• _PROBLEM STATEMENT_: Which lines run from the one containing "This screenshot has height=1218, width=980." through the one containing "will [266, 18]."? Copy those lines word for word, including both ends.
++++ ENTRIES SUPPLIED ++++
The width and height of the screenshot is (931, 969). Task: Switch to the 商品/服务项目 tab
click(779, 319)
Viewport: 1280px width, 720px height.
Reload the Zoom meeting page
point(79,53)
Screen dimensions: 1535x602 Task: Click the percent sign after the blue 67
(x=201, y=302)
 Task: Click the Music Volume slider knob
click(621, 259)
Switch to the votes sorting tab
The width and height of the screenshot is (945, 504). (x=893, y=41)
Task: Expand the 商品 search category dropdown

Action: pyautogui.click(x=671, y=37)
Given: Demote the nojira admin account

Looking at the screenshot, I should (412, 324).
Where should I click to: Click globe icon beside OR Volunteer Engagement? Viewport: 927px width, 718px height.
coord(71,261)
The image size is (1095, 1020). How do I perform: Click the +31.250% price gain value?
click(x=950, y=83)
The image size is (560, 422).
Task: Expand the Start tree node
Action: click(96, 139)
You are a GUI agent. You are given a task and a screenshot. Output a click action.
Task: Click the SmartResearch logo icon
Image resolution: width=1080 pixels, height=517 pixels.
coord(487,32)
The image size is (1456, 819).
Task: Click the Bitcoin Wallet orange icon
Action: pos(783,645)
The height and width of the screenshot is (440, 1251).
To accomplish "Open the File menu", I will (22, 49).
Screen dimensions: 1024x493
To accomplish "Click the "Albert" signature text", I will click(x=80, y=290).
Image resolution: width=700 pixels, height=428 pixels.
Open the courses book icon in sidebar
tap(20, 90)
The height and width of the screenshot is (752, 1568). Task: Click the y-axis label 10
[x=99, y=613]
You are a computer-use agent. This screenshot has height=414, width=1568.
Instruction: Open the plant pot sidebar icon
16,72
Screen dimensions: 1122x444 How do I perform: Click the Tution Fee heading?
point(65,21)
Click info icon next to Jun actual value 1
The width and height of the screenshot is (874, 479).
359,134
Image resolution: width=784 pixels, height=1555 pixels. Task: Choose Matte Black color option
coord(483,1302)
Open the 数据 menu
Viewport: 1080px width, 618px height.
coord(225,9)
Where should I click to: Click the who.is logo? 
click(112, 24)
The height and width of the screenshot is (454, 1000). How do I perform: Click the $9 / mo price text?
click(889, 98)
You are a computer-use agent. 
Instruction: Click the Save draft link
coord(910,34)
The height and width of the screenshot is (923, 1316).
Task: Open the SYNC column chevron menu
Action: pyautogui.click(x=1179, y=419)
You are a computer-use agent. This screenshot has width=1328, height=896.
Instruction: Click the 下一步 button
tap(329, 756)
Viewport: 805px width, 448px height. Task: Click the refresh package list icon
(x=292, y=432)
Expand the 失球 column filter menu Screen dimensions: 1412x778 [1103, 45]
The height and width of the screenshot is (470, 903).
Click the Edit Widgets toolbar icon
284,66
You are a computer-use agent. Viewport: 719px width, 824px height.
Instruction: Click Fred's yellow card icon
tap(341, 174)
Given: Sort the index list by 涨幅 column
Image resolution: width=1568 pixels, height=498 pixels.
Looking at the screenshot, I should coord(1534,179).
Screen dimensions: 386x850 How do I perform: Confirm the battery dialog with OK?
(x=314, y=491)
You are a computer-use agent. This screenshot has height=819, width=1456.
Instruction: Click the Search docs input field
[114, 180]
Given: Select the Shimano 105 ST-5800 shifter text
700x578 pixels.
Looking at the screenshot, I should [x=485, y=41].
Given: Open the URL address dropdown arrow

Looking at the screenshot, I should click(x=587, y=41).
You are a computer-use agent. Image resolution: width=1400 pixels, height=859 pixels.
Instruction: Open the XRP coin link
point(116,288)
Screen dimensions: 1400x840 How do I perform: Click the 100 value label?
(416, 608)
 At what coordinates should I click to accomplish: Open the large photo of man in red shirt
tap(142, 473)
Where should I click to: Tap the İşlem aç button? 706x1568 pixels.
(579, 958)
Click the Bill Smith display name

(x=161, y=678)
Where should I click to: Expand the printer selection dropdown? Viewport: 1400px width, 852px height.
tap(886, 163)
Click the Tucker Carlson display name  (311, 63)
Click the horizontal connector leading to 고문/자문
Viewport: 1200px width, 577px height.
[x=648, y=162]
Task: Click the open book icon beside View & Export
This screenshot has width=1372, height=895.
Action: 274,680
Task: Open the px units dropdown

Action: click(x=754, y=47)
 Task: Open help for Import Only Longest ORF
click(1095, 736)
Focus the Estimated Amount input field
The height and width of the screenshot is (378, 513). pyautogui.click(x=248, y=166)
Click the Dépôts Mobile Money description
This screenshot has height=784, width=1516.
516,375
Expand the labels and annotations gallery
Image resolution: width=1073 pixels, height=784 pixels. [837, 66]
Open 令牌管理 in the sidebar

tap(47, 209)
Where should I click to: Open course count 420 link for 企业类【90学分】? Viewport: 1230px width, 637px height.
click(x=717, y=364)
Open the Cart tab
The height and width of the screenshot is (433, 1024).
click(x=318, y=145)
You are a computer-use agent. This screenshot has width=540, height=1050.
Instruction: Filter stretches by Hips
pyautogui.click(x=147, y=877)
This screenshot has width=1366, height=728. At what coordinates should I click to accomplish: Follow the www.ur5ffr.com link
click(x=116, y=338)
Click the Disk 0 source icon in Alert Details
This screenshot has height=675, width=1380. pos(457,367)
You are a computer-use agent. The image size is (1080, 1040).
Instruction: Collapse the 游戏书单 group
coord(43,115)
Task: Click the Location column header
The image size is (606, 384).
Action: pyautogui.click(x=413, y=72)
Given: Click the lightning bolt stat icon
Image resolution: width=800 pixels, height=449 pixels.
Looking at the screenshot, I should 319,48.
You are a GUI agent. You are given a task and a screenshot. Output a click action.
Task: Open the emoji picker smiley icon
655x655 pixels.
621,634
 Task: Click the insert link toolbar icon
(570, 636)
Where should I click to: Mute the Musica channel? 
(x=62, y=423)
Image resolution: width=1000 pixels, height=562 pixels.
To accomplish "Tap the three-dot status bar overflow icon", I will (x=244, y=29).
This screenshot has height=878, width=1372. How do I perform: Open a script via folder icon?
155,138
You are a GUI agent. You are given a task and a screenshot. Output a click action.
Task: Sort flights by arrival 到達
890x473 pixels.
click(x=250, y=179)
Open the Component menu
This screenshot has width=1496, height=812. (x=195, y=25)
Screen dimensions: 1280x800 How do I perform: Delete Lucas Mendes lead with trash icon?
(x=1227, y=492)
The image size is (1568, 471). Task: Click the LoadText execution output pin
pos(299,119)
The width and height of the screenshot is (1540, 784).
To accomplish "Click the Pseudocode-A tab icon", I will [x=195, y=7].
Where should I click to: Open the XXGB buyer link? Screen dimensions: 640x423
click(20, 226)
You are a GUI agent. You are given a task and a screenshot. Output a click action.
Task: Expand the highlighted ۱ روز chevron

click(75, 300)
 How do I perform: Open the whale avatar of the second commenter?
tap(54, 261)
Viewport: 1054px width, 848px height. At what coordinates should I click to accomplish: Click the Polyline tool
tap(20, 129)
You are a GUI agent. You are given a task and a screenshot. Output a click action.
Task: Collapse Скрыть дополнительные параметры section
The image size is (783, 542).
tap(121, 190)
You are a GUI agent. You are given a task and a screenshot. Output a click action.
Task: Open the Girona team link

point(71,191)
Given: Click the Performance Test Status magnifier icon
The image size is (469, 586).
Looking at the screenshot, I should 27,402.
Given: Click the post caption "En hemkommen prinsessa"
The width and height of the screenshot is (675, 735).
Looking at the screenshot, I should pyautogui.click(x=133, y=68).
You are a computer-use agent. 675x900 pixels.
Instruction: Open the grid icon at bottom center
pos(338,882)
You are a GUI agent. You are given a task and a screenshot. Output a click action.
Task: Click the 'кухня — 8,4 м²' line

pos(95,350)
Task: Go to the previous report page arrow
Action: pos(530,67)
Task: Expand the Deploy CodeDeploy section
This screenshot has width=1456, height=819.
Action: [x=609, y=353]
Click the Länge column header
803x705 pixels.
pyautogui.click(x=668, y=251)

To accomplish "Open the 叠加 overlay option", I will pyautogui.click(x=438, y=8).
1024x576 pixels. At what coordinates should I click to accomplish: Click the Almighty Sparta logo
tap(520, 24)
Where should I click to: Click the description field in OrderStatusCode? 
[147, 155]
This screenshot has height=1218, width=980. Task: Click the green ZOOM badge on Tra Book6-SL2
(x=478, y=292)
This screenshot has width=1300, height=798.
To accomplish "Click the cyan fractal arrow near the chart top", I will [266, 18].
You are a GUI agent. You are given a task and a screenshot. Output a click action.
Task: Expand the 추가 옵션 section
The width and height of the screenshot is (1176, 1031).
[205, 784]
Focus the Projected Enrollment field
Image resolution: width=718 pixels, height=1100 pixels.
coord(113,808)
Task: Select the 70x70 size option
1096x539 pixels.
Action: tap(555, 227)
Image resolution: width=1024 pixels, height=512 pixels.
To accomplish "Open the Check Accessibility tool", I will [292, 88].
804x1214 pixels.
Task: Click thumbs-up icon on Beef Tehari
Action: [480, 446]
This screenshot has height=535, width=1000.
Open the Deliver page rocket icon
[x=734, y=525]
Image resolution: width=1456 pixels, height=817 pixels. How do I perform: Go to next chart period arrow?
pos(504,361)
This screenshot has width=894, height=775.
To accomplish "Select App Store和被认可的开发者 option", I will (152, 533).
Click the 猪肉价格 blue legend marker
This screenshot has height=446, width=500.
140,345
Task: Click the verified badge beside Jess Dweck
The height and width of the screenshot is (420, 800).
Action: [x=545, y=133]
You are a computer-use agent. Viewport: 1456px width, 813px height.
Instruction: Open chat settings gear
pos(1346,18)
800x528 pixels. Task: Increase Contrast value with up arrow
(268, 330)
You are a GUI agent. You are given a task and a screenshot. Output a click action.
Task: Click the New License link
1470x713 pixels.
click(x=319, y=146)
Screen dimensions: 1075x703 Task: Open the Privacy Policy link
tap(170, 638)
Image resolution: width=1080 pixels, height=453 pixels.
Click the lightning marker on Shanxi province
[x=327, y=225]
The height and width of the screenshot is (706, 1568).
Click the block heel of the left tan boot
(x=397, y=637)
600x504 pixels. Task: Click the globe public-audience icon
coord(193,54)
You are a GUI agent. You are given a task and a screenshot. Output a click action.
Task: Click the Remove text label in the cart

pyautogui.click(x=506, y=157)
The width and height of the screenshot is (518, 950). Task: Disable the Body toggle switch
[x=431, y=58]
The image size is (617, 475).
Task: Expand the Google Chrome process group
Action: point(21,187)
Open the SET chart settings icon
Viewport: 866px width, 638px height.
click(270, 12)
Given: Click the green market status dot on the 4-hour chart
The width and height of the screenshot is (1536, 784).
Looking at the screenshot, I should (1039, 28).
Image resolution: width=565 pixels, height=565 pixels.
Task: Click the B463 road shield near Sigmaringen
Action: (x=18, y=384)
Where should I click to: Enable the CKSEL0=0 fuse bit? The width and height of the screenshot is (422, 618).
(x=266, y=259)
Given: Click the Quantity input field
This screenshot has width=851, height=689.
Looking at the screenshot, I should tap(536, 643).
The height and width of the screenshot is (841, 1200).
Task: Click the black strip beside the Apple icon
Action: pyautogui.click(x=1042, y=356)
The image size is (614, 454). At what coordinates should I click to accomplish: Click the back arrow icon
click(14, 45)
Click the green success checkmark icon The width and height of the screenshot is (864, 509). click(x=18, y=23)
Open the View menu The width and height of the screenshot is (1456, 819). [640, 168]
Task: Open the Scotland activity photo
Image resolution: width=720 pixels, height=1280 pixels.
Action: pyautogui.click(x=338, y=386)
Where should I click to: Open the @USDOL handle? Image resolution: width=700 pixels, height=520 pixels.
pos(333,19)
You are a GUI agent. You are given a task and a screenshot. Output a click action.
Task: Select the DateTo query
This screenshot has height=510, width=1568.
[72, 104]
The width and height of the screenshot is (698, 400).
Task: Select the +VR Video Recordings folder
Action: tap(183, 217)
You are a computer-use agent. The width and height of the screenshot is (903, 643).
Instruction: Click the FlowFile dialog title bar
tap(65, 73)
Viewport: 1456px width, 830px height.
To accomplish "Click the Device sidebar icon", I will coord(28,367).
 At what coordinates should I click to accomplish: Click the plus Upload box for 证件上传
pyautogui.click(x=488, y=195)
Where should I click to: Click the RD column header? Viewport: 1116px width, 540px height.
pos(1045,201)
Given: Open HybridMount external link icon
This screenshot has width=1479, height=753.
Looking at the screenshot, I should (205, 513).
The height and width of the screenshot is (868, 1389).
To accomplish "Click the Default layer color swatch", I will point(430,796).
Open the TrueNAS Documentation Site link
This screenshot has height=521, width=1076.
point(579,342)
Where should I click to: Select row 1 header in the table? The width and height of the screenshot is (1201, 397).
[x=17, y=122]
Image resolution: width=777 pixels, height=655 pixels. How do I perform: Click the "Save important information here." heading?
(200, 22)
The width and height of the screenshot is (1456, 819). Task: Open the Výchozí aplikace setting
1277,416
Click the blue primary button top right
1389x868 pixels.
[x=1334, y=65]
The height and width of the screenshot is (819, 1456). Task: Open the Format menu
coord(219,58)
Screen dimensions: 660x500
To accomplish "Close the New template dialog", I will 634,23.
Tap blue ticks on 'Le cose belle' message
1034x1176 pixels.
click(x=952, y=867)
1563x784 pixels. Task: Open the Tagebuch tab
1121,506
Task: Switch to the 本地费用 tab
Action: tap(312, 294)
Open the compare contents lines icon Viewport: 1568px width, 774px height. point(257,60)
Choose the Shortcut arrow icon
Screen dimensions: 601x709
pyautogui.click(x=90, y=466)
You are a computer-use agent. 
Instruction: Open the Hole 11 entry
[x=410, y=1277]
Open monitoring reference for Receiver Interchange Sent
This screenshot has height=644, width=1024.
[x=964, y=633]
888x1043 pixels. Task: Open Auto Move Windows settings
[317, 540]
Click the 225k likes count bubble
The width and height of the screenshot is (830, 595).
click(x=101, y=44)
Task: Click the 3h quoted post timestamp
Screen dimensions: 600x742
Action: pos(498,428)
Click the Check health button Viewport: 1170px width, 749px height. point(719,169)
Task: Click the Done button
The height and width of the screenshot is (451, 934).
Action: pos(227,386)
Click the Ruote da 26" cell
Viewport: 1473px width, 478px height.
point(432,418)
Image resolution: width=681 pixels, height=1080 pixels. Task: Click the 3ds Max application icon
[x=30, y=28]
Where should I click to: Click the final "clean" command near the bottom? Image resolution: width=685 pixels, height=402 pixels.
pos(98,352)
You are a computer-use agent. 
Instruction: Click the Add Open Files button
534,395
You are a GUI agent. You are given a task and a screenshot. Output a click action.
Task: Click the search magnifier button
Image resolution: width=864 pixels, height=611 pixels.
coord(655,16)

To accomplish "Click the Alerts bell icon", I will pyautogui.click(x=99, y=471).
++++
• _TASK RESPONSE_:
This screenshot has height=1218, width=980. Task: Click the green ZOOM badge on Tra Book6-SL2
(x=478, y=292)
This screenshot has width=1300, height=798.
To accomplish "Click the cyan fractal arrow near the chart top", I will [266, 18].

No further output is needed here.